WHAT YOU SHOULD DO: Please print every record below exactly as it appears, but leave out the pictures.

Segment Start: DATA FOR THIS TASK

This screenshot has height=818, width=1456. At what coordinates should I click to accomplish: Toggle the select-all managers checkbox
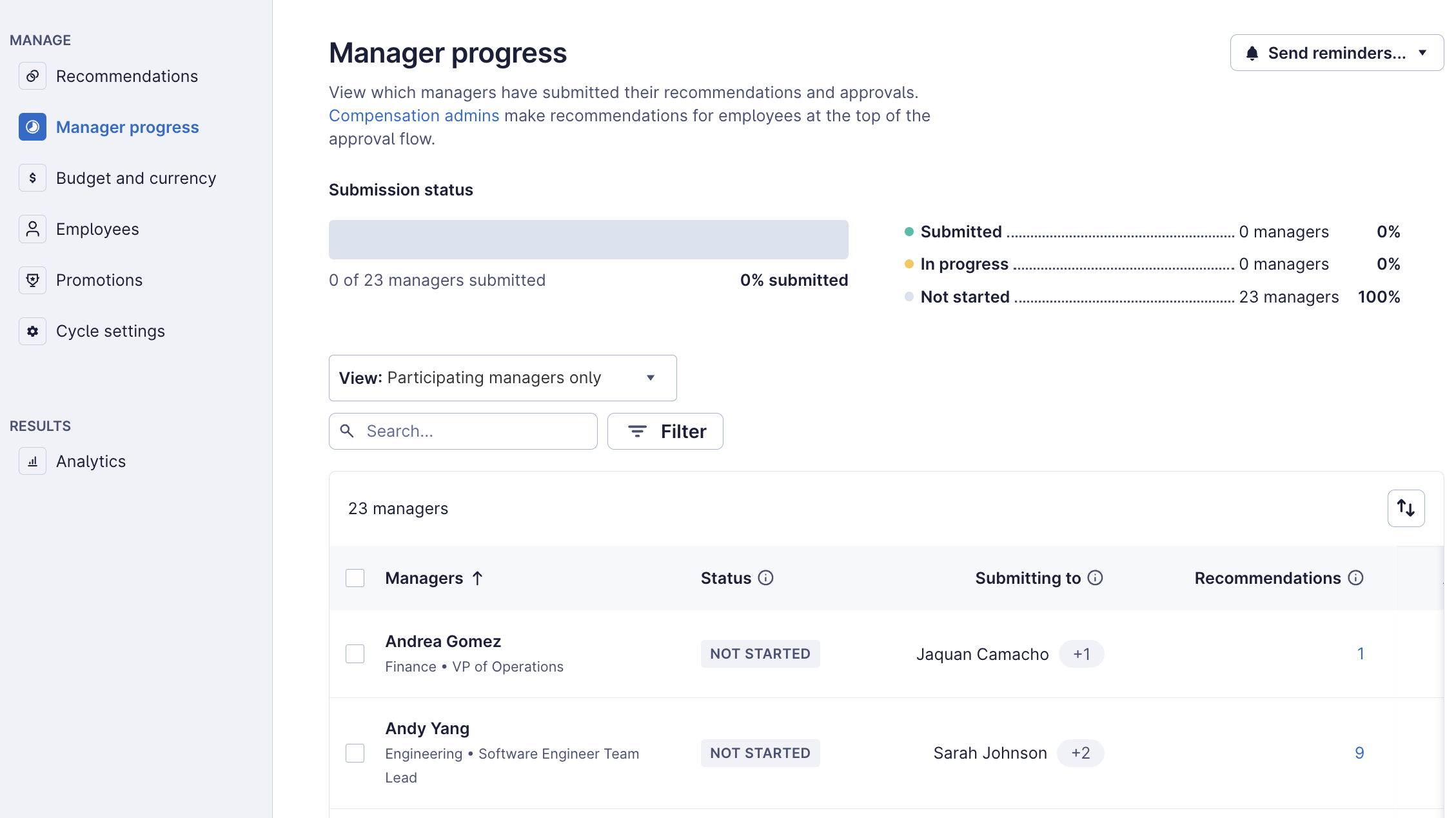click(x=355, y=578)
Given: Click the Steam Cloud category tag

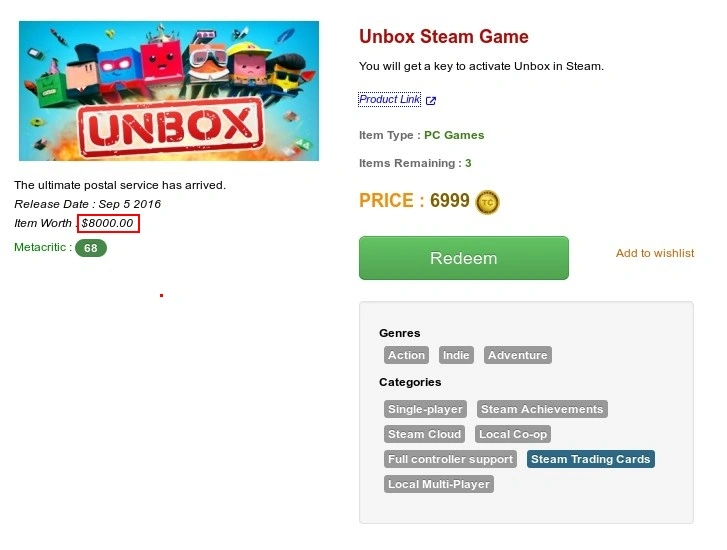Looking at the screenshot, I should coord(424,434).
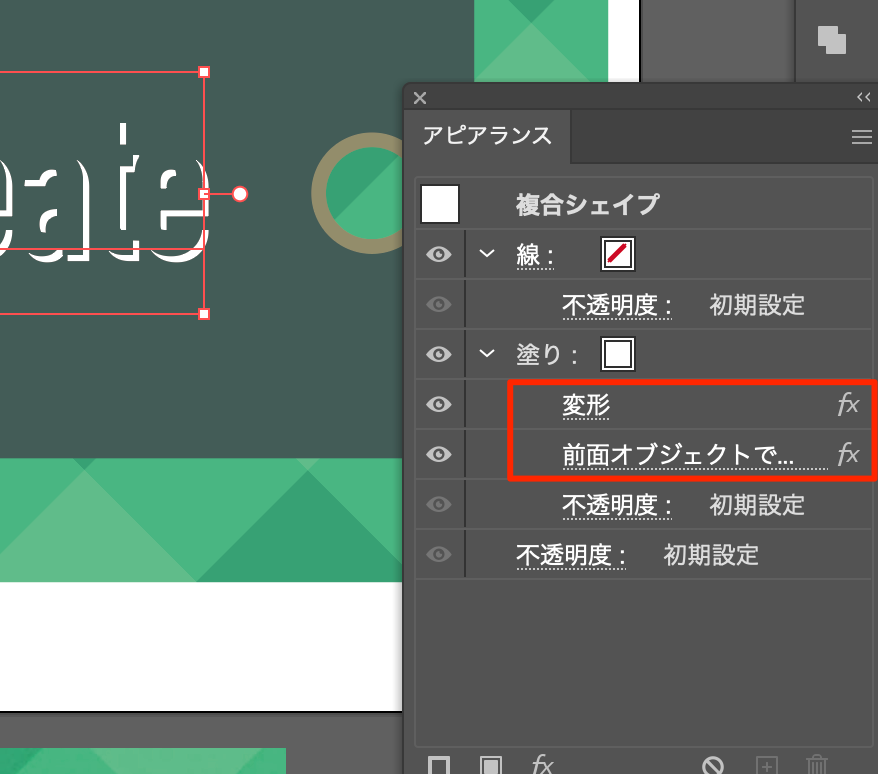Select the アピアランス panel tab
This screenshot has height=774, width=878.
coord(487,136)
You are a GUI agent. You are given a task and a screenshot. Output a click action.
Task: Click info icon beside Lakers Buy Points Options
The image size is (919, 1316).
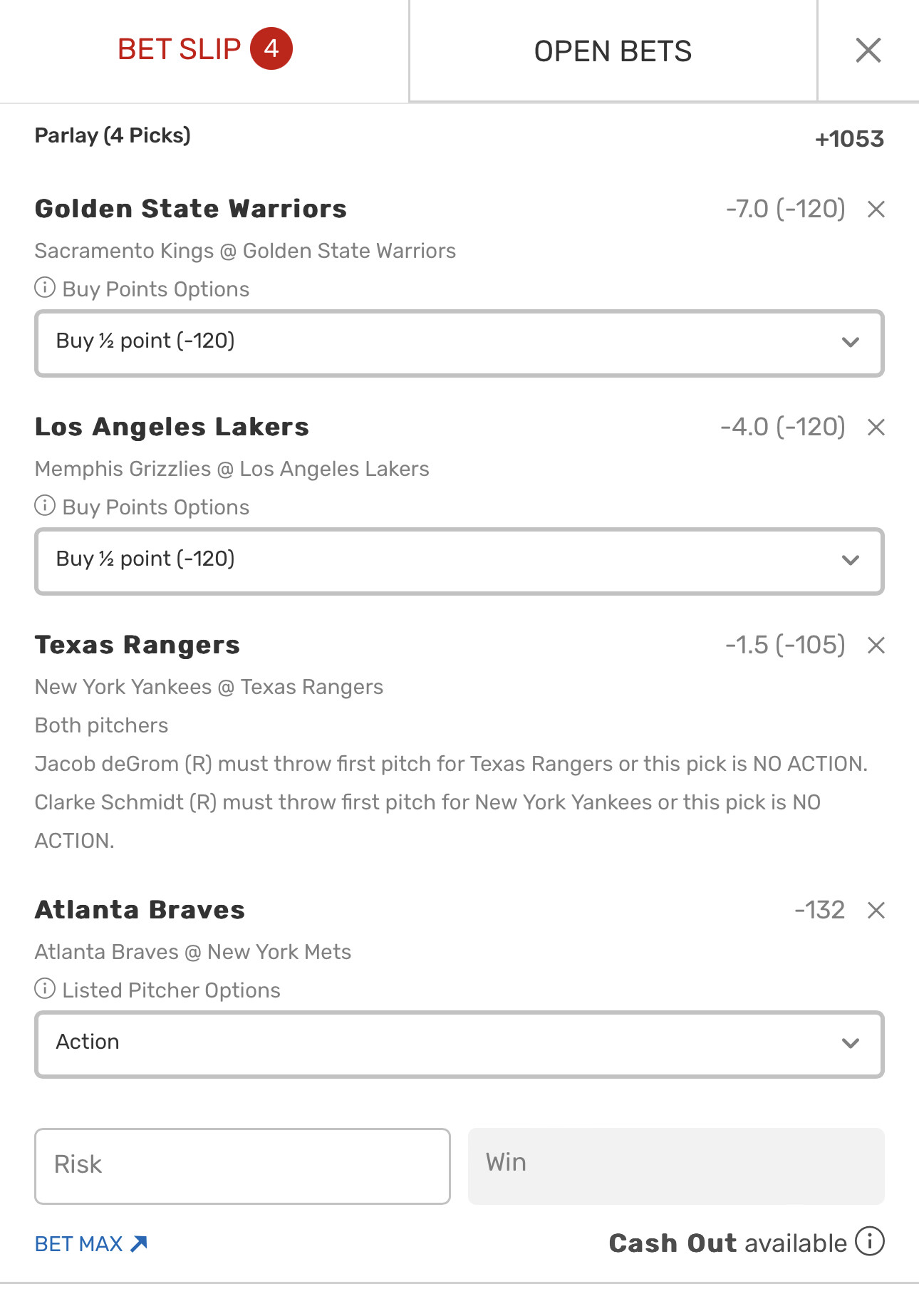click(45, 506)
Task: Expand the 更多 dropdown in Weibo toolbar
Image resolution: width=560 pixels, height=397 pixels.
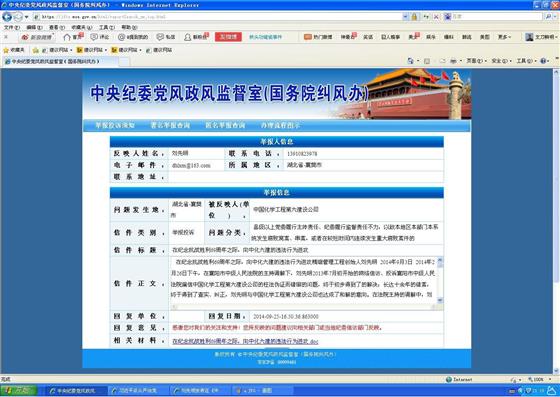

Segment End: DATA FOR THIS TASK

RESULT:
This screenshot has height=818, width=1456. At what coordinates should I click to accomplish: Toggle the select-all managers checkbox
click(x=355, y=578)
Given: Click the Steam Cloud category tag

Looking at the screenshot, I should coord(424,434).
Select the アピアランス panel tab
This screenshot has height=774, width=878.
coord(487,136)
You are a GUI agent. You are given a task and a screenshot. Output a click action.
Task: Click info icon beside Lakers Buy Points Options
The image size is (919, 1316).
click(45, 506)
Task: Expand the 更多 dropdown in Weibo toolbar
Image resolution: width=560 pixels, height=397 pixels.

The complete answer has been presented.